>> Start
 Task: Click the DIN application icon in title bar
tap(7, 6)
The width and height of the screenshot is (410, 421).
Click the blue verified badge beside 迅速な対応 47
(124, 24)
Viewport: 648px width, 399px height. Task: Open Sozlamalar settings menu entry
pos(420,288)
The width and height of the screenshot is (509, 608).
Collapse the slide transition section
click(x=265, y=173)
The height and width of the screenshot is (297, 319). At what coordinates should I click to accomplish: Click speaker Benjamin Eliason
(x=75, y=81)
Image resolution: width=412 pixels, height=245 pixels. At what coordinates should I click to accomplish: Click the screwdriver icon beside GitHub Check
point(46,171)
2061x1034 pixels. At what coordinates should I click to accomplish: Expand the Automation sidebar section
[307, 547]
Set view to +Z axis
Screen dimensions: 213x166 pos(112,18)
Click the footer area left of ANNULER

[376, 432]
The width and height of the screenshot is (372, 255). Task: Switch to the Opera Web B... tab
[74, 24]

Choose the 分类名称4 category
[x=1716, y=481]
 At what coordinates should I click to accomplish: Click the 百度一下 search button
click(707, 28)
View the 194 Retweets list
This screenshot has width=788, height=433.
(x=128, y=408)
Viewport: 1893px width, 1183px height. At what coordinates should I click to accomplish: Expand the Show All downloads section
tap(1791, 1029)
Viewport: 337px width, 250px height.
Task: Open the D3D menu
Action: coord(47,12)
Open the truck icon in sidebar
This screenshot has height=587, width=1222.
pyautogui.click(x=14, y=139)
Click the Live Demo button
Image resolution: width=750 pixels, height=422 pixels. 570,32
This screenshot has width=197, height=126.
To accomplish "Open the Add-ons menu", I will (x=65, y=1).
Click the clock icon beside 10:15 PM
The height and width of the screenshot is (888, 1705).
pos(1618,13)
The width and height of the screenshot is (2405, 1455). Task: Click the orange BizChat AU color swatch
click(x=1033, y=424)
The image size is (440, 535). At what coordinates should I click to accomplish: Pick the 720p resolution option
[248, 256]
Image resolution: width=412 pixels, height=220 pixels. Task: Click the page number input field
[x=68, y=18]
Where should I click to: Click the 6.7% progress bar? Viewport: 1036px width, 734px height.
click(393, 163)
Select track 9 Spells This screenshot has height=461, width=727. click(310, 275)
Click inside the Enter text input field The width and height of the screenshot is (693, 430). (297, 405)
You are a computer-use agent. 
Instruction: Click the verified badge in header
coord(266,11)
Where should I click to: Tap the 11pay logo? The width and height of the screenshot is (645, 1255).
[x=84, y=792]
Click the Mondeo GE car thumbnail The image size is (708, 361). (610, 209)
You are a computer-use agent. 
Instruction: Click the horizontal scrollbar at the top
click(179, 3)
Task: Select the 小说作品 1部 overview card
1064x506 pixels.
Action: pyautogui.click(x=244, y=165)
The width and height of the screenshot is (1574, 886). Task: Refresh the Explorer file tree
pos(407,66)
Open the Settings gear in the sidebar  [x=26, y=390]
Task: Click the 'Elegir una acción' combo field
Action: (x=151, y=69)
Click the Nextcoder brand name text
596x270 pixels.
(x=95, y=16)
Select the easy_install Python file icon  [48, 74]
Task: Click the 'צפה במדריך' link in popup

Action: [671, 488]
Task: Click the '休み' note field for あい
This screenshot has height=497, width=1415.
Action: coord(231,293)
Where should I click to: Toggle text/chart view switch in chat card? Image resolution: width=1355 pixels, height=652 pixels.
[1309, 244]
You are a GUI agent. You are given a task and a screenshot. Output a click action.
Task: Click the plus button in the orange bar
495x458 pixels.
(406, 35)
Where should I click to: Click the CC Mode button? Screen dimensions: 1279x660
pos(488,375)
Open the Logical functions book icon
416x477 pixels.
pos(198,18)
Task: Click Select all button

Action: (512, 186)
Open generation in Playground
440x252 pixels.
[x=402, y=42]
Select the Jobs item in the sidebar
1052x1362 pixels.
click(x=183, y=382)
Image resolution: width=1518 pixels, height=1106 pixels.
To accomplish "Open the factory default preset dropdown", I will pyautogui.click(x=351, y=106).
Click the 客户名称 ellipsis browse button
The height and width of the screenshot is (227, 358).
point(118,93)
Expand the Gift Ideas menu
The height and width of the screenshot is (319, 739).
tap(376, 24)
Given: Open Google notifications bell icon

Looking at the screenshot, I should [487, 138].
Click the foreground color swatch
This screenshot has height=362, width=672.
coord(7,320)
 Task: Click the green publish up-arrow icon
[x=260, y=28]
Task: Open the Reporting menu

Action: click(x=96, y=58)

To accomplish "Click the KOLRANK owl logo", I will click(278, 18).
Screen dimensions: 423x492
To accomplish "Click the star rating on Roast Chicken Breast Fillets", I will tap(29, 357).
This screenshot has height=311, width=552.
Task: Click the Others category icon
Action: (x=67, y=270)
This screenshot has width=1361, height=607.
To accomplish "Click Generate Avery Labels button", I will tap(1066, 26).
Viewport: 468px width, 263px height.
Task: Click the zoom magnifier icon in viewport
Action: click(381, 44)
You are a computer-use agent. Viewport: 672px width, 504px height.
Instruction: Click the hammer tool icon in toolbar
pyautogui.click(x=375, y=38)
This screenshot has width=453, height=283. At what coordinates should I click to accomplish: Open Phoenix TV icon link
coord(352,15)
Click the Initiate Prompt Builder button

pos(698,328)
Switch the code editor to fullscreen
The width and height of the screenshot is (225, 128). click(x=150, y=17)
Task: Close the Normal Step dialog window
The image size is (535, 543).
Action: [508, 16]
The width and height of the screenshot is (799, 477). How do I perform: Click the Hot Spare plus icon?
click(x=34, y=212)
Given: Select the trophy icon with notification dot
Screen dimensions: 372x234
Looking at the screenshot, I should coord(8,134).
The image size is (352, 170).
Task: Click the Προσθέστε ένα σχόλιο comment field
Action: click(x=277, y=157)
>> End
_To do_
Can you copy out every one of the records above, line for line, with no changes?

_Task answer_
 Task: Click the DIN application icon in title bar
tap(7, 6)
The width and height of the screenshot is (410, 421).
Click the blue verified badge beside 迅速な対応 47
(124, 24)
Viewport: 648px width, 399px height. Task: Open Sozlamalar settings menu entry
pos(420,288)
The width and height of the screenshot is (509, 608).
Collapse the slide transition section
click(x=265, y=173)
The height and width of the screenshot is (297, 319). At what coordinates should I click to accomplish: Click speaker Benjamin Eliason
(x=75, y=81)
Image resolution: width=412 pixels, height=245 pixels. At what coordinates should I click to accomplish: Click the screwdriver icon beside GitHub Check
point(46,171)
2061x1034 pixels. At what coordinates should I click to accomplish: Expand the Automation sidebar section
[307, 547]
Set view to +Z axis
Screen dimensions: 213x166 pos(112,18)
Click the footer area left of ANNULER

[376, 432]
The width and height of the screenshot is (372, 255). Task: Switch to the Opera Web B... tab
[74, 24]

Choose the 分类名称4 category
[x=1716, y=481]
 At what coordinates should I click to accomplish: Click the 百度一下 search button
click(707, 28)
View the 194 Retweets list
This screenshot has width=788, height=433.
(x=128, y=408)
Viewport: 1893px width, 1183px height. At what coordinates should I click to accomplish: Expand the Show All downloads section
tap(1791, 1029)
Viewport: 337px width, 250px height.
Task: Open the D3D menu
Action: coord(47,12)
Open the truck icon in sidebar
This screenshot has height=587, width=1222.
pyautogui.click(x=14, y=139)
Click the Live Demo button
Image resolution: width=750 pixels, height=422 pixels. 570,32
This screenshot has width=197, height=126.
To accomplish "Open the Add-ons menu", I will (x=65, y=1).
Click the clock icon beside 10:15 PM
The height and width of the screenshot is (888, 1705).
pos(1618,13)
The width and height of the screenshot is (2405, 1455). Task: Click the orange BizChat AU color swatch
click(x=1033, y=424)
The image size is (440, 535). At what coordinates should I click to accomplish: Pick the 720p resolution option
[248, 256]
Image resolution: width=412 pixels, height=220 pixels. Task: Click the page number input field
[x=68, y=18]
Where should I click to: Click the 6.7% progress bar? Viewport: 1036px width, 734px height.
click(393, 163)
Select track 9 Spells This screenshot has height=461, width=727. click(310, 275)
Click inside the Enter text input field The width and height of the screenshot is (693, 430). (297, 405)
You are a computer-use agent. 
Instruction: Click the verified badge in header
coord(266,11)
Where should I click to: Tap the 11pay logo? The width and height of the screenshot is (645, 1255).
[x=84, y=792]
Click the Mondeo GE car thumbnail The image size is (708, 361). (610, 209)
You are a computer-use agent. 
Instruction: Click the horizontal scrollbar at the top
click(179, 3)
Task: Select the 小说作品 1部 overview card
1064x506 pixels.
Action: pyautogui.click(x=244, y=165)
The width and height of the screenshot is (1574, 886). Task: Refresh the Explorer file tree
pos(407,66)
Open the Settings gear in the sidebar  [x=26, y=390]
Task: Click the 'Elegir una acción' combo field
Action: (x=151, y=69)
Click the Nextcoder brand name text
596x270 pixels.
(x=95, y=16)
Select the easy_install Python file icon  [48, 74]
Task: Click the 'צפה במדריך' link in popup

Action: [671, 488]
Task: Click the '休み' note field for あい
This screenshot has height=497, width=1415.
Action: coord(231,293)
Where should I click to: Toggle text/chart view switch in chat card? Image resolution: width=1355 pixels, height=652 pixels.
[1309, 244]
You are a GUI agent. You are given a task and a screenshot. Output a click action.
Task: Click the plus button in the orange bar
495x458 pixels.
(406, 35)
Where should I click to: Click the CC Mode button? Screen dimensions: 1279x660
pos(488,375)
Open the Logical functions book icon
416x477 pixels.
pos(198,18)
Task: Click Select all button

Action: (512, 186)
Open generation in Playground
440x252 pixels.
[x=402, y=42]
Select the Jobs item in the sidebar
1052x1362 pixels.
click(x=183, y=382)
Image resolution: width=1518 pixels, height=1106 pixels.
To accomplish "Open the factory default preset dropdown", I will pyautogui.click(x=351, y=106).
Click the 客户名称 ellipsis browse button
The height and width of the screenshot is (227, 358).
point(118,93)
Expand the Gift Ideas menu
The height and width of the screenshot is (319, 739).
tap(376, 24)
Given: Open Google notifications bell icon

Looking at the screenshot, I should [487, 138].
Click the foreground color swatch
This screenshot has height=362, width=672.
coord(7,320)
 Task: Click the green publish up-arrow icon
[x=260, y=28]
Task: Open the Reporting menu

Action: click(x=96, y=58)

To accomplish "Click the KOLRANK owl logo", I will click(278, 18).
Screen dimensions: 423x492
To accomplish "Click the star rating on Roast Chicken Breast Fillets", I will tap(29, 357).
This screenshot has height=311, width=552.
Task: Click the Others category icon
Action: (x=67, y=270)
This screenshot has width=1361, height=607.
To accomplish "Click Generate Avery Labels button", I will tap(1066, 26).
Viewport: 468px width, 263px height.
Task: Click the zoom magnifier icon in viewport
Action: click(381, 44)
You are a computer-use agent. Viewport: 672px width, 504px height.
Instruction: Click the hammer tool icon in toolbar
pyautogui.click(x=375, y=38)
This screenshot has width=453, height=283. At what coordinates should I click to accomplish: Open Phoenix TV icon link
coord(352,15)
Click the Initiate Prompt Builder button

pos(698,328)
Switch the code editor to fullscreen
The width and height of the screenshot is (225, 128). click(x=150, y=17)
Task: Close the Normal Step dialog window
The image size is (535, 543).
Action: [508, 16]
The width and height of the screenshot is (799, 477). How do I perform: Click the Hot Spare plus icon?
click(x=34, y=212)
Given: Select the trophy icon with notification dot
Screen dimensions: 372x234
Looking at the screenshot, I should coord(8,134).
The image size is (352, 170).
Task: Click the Προσθέστε ένα σχόλιο comment field
Action: click(x=277, y=157)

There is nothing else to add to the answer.